L’affaire fait grand bruit. Samedi, à la fête de l’Huma, Caroline Fourest a été « malmenée », « chahutée », « agressée » par un « groupuscule » de « pertubateurs » « islamistes » et « intégristes ». Dur. Venue animée une conférence sur « Comment résister face au FN », la journaliste a été « évacuée » du site, la sécurité estimant que c’était « très très violent ». Résultat : tous punis, privé de Caroline Fourest. Et ça, ça fait mal à la liberté d’expression. Pour une fois qu’elle avait la parole. Parce qu’elle a beau avoir été chroniqueuse au journal Le Monde, sur France Inter, sur France Culture, sur France 2, à Charlie Hebdo, et rédactrice en chef de la revue Prochoix, elle a du mal à se faire entendre.

Il faut bien reconnaître qu’aujourd’hui pour oser aller à contre-courant des discours dominants en dénonçant le port du voile ou en s’opposant à la mise en place d’horaires réservés aux femmes dans les piscines municipales, au nom du féminisme et de la laïcité, il faut une sacrée dose d’audace. Ça tombe bien, Caroline n’en manque pas, et même si le message a du mal à passer, elle ne lâchera pas l’affaire. Suffit de visionner la vidéo[[http://www.dailymotion.com/video/xtmysh_sabotage-a-la-fete-de-l-huma-agression-contre-caroline-fourest_news?start=0]] du « sabotage » en ligne sur son blog (sans le son pour les amateurs de musique) pour s’en convaincre, ses détracteurs sont prévenus : « Ceux qui veulent faire taire Caroline Fourest, et à travers elle, la gauche féministe, laïque et antiraciste, vous pouvez toujours courir et hurler. Il y aura toujours des esprits libres et critiques pour démonter vos propagandes. »

Aussitôt dit, aussitôt fait, les grands médias (Le Parisien, Libération, Le grand Journal de Canal, Rue 89, Le Huffington post, etc.) solidaires des grands esprits libres et critiques, n’ont eu de cesse, depuis deux jours, de relayer les propos de la journaliste et sa vidéo de l’événement, histoire de démonter fissa la propagande intégriste de… De qui déjà?
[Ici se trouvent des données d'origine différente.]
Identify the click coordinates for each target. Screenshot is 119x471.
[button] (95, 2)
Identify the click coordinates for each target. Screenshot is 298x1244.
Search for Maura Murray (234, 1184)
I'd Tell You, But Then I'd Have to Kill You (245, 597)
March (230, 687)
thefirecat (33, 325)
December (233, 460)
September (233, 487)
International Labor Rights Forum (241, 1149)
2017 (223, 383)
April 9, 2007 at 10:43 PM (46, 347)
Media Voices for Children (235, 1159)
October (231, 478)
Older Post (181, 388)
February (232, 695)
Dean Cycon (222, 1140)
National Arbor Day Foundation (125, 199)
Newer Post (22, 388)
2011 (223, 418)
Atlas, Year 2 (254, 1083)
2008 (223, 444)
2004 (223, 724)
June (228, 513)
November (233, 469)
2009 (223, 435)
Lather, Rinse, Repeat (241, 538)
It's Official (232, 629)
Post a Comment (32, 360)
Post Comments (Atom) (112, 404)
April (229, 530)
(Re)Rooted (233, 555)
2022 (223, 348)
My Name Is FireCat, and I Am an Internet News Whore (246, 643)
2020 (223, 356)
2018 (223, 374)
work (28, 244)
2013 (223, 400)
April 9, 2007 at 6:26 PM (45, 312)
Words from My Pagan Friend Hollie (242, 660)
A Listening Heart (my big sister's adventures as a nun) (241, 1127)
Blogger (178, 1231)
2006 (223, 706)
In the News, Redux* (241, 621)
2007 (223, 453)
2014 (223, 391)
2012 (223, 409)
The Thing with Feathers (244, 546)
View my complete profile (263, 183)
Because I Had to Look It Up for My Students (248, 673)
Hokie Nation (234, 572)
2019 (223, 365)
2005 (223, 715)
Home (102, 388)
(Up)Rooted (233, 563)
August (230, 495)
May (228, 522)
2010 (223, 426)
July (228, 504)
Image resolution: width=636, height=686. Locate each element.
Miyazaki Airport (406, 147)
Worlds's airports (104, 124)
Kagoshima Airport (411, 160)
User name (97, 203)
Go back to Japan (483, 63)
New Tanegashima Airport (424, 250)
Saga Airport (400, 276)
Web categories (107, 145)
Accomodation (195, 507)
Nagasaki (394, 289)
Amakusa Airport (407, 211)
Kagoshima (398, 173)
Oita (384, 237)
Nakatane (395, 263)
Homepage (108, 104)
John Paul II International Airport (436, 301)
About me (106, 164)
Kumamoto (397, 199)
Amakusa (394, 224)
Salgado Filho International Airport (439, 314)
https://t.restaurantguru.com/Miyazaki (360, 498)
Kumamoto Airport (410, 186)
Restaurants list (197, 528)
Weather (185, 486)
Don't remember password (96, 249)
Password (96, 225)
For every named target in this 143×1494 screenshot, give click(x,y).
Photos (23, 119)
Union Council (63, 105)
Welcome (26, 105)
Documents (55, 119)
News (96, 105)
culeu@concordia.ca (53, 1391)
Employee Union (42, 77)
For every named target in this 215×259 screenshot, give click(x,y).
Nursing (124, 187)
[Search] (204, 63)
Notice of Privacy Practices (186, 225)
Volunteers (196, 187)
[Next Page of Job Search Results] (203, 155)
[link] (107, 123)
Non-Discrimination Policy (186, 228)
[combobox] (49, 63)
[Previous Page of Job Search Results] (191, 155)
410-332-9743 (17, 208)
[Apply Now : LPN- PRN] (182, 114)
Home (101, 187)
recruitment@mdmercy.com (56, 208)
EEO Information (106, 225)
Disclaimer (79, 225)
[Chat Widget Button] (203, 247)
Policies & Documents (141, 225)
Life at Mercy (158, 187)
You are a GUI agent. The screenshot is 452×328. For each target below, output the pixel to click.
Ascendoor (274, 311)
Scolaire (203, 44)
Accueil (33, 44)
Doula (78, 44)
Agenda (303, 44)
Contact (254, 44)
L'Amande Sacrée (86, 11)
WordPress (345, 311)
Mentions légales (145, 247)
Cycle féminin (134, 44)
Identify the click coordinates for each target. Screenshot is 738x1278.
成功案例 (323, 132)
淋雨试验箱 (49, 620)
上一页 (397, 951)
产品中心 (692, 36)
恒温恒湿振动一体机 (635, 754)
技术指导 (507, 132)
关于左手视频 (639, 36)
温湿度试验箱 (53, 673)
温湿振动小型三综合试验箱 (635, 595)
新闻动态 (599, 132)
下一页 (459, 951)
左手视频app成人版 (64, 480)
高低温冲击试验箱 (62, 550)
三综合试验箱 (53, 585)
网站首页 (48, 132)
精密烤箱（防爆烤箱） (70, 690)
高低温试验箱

Des Indivisibles et autres militants antiracistes venus faire entendre leurs voix, estimant, « ces idiots utiles » du FN, que Caroline Fourest n’a pas le monopole de l’antiracisme, voire même, que ses propos sur l’Islam et les musulmans laisseraient parfois à penser qu’elle-même serait aussi un poil raciste. Et c’est en substance ce qu’ils étaient venus lui dire, espérant profiter de l’occasion pour lui remettre une banane dorée, à savoir son Y’ a bon Awards « expert chonikers » – prix qui récompense chaque année « les propos, dispositifs, idées, visuels et lois racistes de tous horizons » qu’elle n’était pas venue chercher lors de la remise des prix en mars dernier. (lire notre article « Le nouveau visage du racisme » du 22 mai sur regards.fr).

Certains d’entre-eux avaient même signé une lettre ouverte « Non à Caroline Fourest, la porte-parole de l’islamophobie de gauche à la fête de l’Huma », publié sur le site Oumma.com[[http://oumma.com/14013/non-a-caroline-fourest-porte-de-lislamophobie-de-gauch]], estimant que la journaliste n’était pas la personne la plus indiquée pour animer un débat contre le FN au vu de ses positions sur l’Islam.
Avis partagé par une partie de la gauche radicale. Sur la liste des communistes unitaires, le ton monte. Certain comparant l’attitude des manifestants à une « fatwa » et d’autres considérant qu’inviter Caroline Fourest à la fête de l’Huma pour parler du racisme relève de la provocation au même titre que si l’on avait convié Manuel Valls à s’exprimer sur les quartiers.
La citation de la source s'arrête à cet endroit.